Kommentar:Die meisten tauchen unter

Kein gutes Bild, was die Ebersberger Politiker nach dem Überfall auf den Döner-Imbiss abgeben

Von Thorsten Rienth

Der erste Schock über den Rechtsextremen-Angriff auf den Döner-Imbiss am Ebersberger Bahnhof ist vorüber. Eine gute Gelegenheit, mit der Auseinandersetzung über Hintergründe zu beginnen und die Schlüsse daraus zu ziehen. Einen Debattenbeitrag, der dem gerecht wird, liefert aus politischer Sicht bislang nur der SPD-Bundestagsabgeordnete Ewald Schurer. Der große Rest taucht unter oder versteckt sich hinter Betroffenheitsfloskeln.

Fast eine ganze Seite davon gibt es in Form einer Pressemitteilung des CSU-Kreisverbands. Landrat Robert Niedergesäß fühlt sich parallel dazu berufen mitzuteilen, dass er bisweilen selbst in dem Imbiss speise. Landtagsabgeordneter Thomas Huber, auf dessen Internet- und Facebook-Seiten jeder Feuerwehrzuschuss zum lokalpolitischen Happening gerät, räumt dem Überfall nicht einmal eine Randnotiz ein. Das sagt viel aus über die Wertigkeit, die den Vorkommnissen in Wahrheit beigemessen wird.

Er sei erschüttert über diese rechtsextreme Gewalt, schreibt CSU-Bundestagsabgeordneter Andreas Lenz am Dienstagmittag auf seiner Facebookseite. Doch wie glaubwürdig ist das, wenn er ein paar Stunden später auf Kommentare dazu mit solchen Sätzen weitermacht: "Wir drängen überall auf weitere Maßnahmen zur Begrenzung der Flüchtlingszahlen!!"? Schließlich relativiert er die rechte Gewalt mit dem Hinweis auf "sehr gewaltbereite linke Gruppierungen!". Allein: Um die geht es in Ebersberg gar nicht. Angegriffen haben Rechtsextreme.

Und Lust auf eine differenziertere Betrachtung hat Lenz, früher wissenschaftlicher Mitarbeiter an einer Münchner Eliteuniversität, offenbar genauso wenig. Schnell hätte er nämlich einen gravierenden Unterschied feststellen können: "Rechte Gewalt lässt deutlich öfter Tötungsbereitschaften erkennen." Das sagt nicht irgendein Antifa-Blog. Sondern der Totalitarismusforscher Matthias Mletzko, der im Auftrag der Bundeszentrale für politische Bildung das "Gewalthandeln linker und rechter militanter Szenen" untersuchte (Aus Politik und Zeitgeschichte; APuZ 44/2010 ).
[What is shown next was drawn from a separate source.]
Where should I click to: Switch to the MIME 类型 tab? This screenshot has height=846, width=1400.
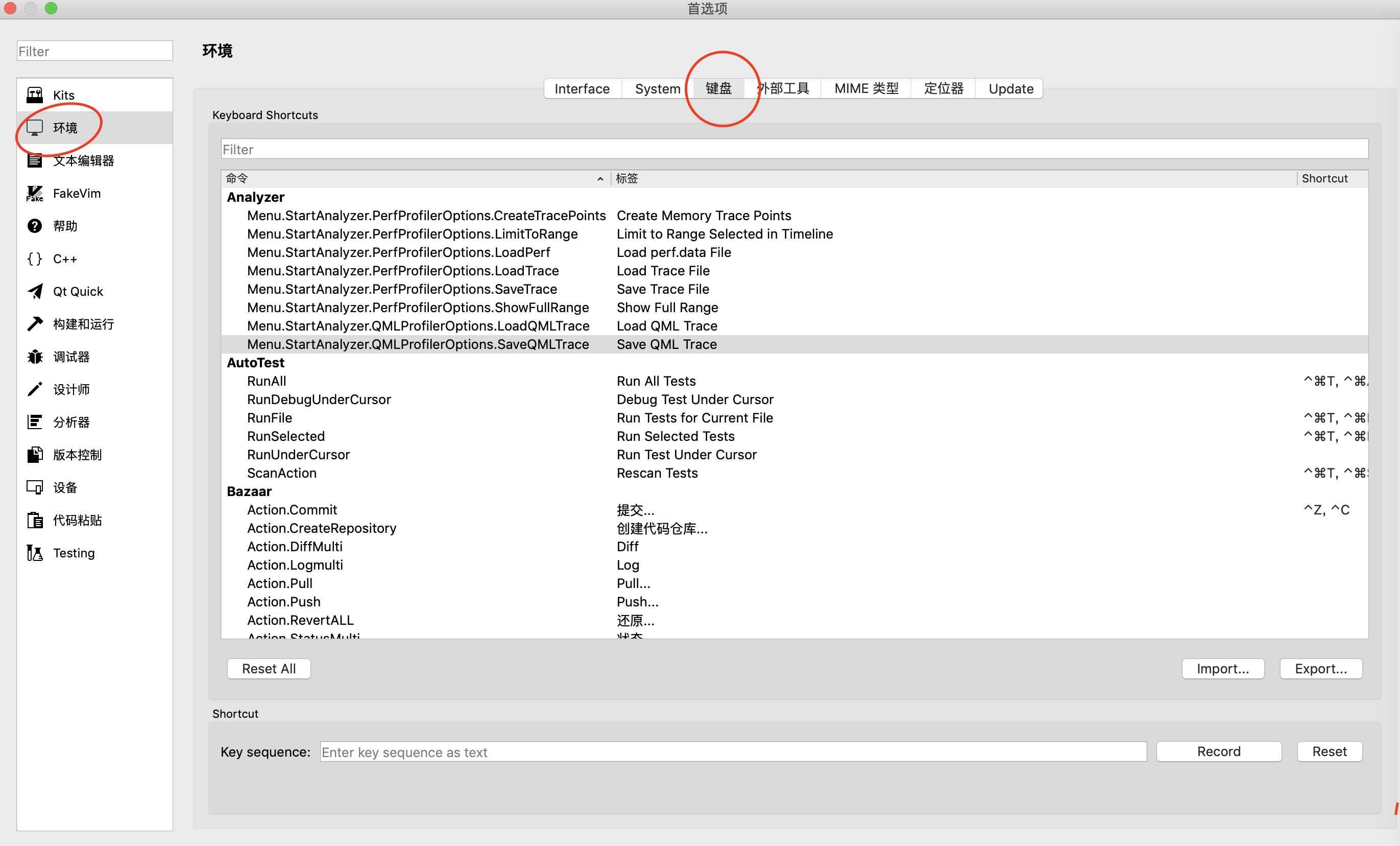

Das Unvermögen, den Überfall im Spannungsfeld zwischen Anteilnahme und politischer Instrumentalisierung zu reflektieren, fällt aber nicht nur bei der CSU auf. Sondern auch bei der SPD-Landtagsabgeordneten Doris Rauscher. Die wirbt auf ihrer Facebookseite für eine neuerliche Mahnwache am Wochenende - mit einem Foto von ihr und einem der Opfer am Krankenbett.